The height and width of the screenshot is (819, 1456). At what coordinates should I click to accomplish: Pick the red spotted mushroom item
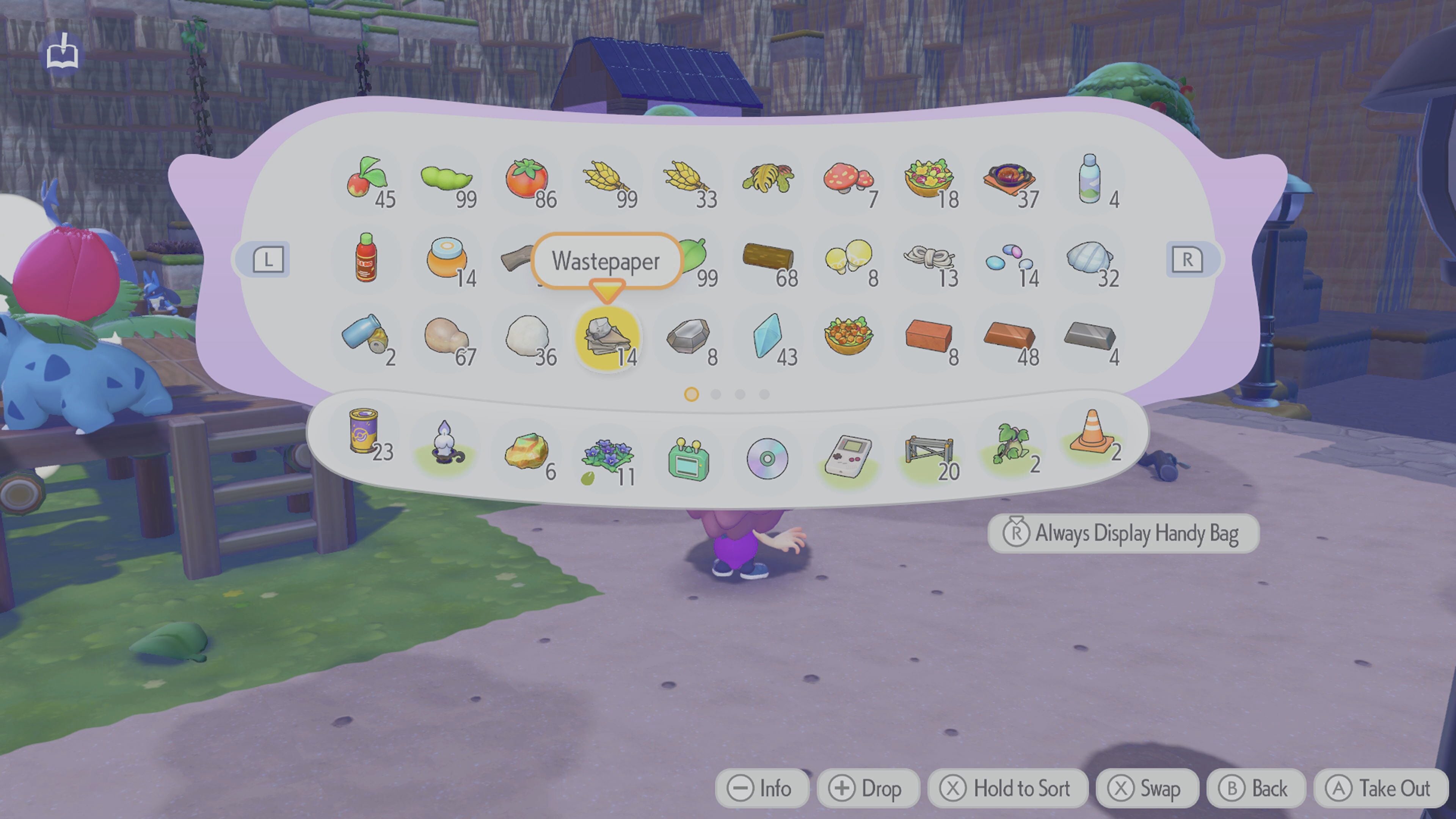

※ ※ ※

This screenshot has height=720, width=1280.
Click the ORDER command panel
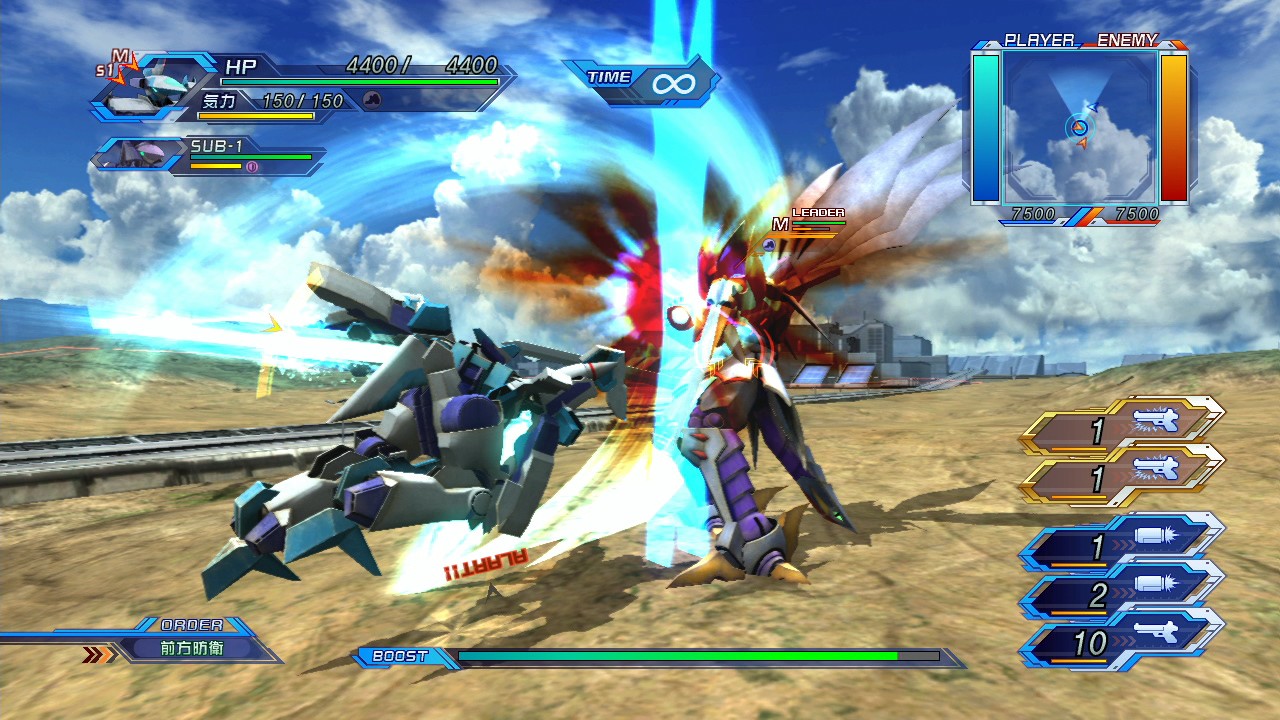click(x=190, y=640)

※ ※ ※

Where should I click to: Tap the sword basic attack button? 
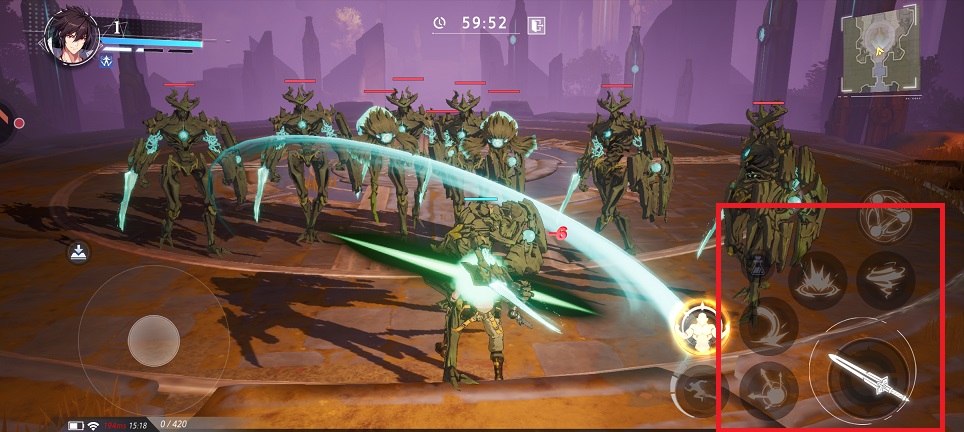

※ ※ ※

Copy the records word for word from the line with "This screenshot has height=720, width=1280." up to and including the line with "click(x=190, y=640)". Leave the pictures out of your copy.

This screenshot has height=720, width=1280.
Click the ORDER command panel
click(x=190, y=640)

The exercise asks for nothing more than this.